You are welcome, Im really glad that what I wrote was of help to you.
(If you don't mind me saying..) your situation does sound like covert incest to me.

QuoteShe scapegoated my dad, that's for sure. Told me things I shouldn't know.
Yes, classic.
Interesting that she wanted you to be...what did you say? ...different from other men. I wonder in what way. You have had a lot of expectation placed upon you, which i don't think is fair at all.

Wife2, Struck a chord with me when you mentioned having to prepare for your parent coming over. I find it hard to see my dad in general- but its hard in a different way when I'm not in a good place. I feel ignored listening to his problems, and just don't have the energy to be there for him.
I find it hard - exhausting, to see others when I'm in a bad place . I feel ..not right inside. Part of that i realise is that i cant let them see me, and many times, others don't notice that somethings wrong (in me). Perhaps my dad being this way (as well as the invalidation from my mother for having feelings), has resulted in me being this way, and isolating when things are hard. Thanks.

MyselfOnline

Quote from: Sienna on December 30, 2016, 06:23:45 PM
Interesting that she wanted you to be...what did you say? ...different from other men. I wonder in what way.
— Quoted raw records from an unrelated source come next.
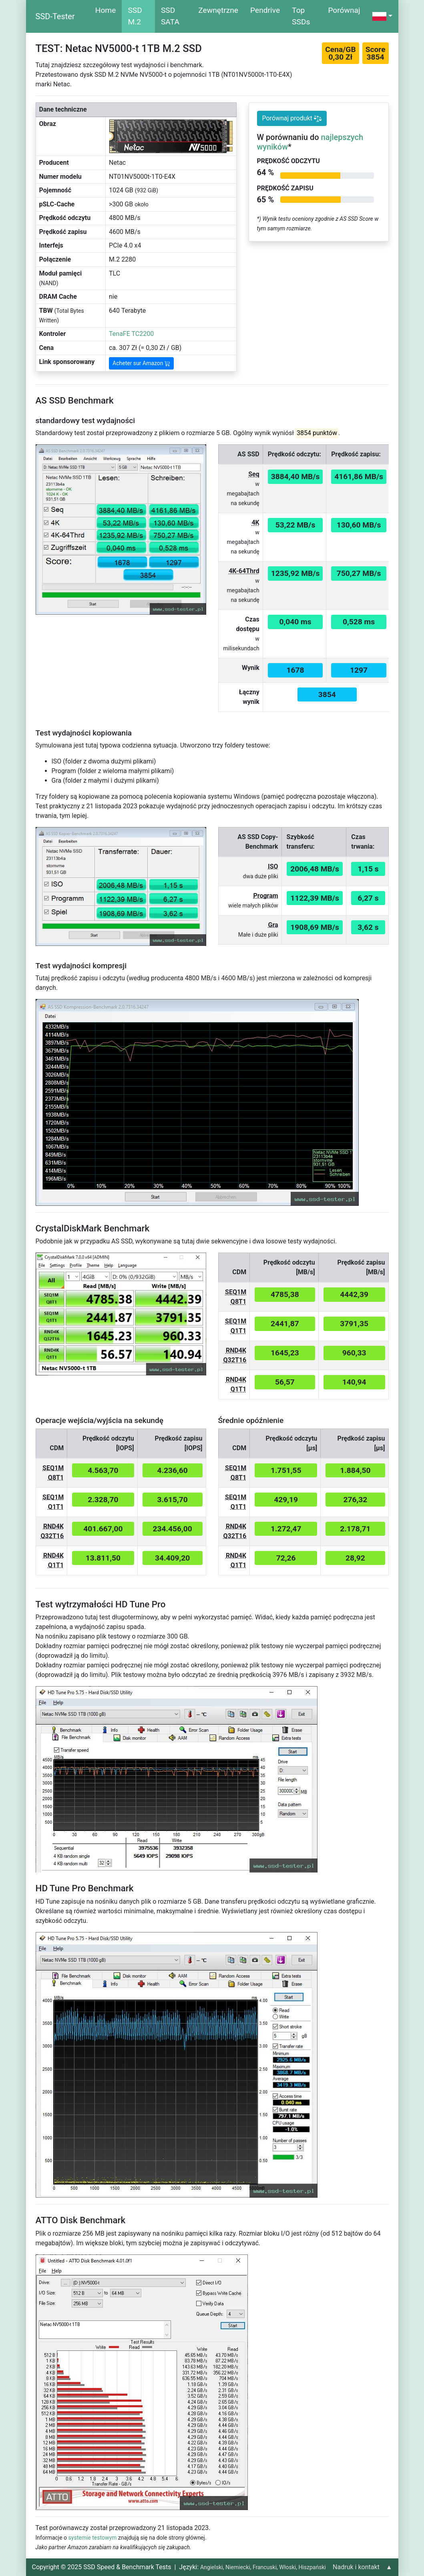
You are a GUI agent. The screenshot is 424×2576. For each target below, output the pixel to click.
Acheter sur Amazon (141, 363)
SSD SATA (170, 16)
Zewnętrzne (218, 10)
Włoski (287, 2567)
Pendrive (265, 10)
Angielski (211, 2567)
Yes, that was always rather hard to fit into, nothing in certain terms but implied, plenty of stories about men who were inconsiderate, oafish, including seemingly respectable men who were doctors or teachers or whatever. Sexual desire wrapped up in that, somewhere. I always had the impression there was something innately dim and uncouth about manhood, but 'I don't mean you' or 'You're not like that' supposedly was to reassure me. I don't even  know if she fully understands it herself, her idea that men don't respect women like they (I wrote 'they', I mean 'we') should. It certainly changed how I behaved. In adolescence, I actually felt that girls would hate me if I admitted to feeling anything sexual. That took some getting over.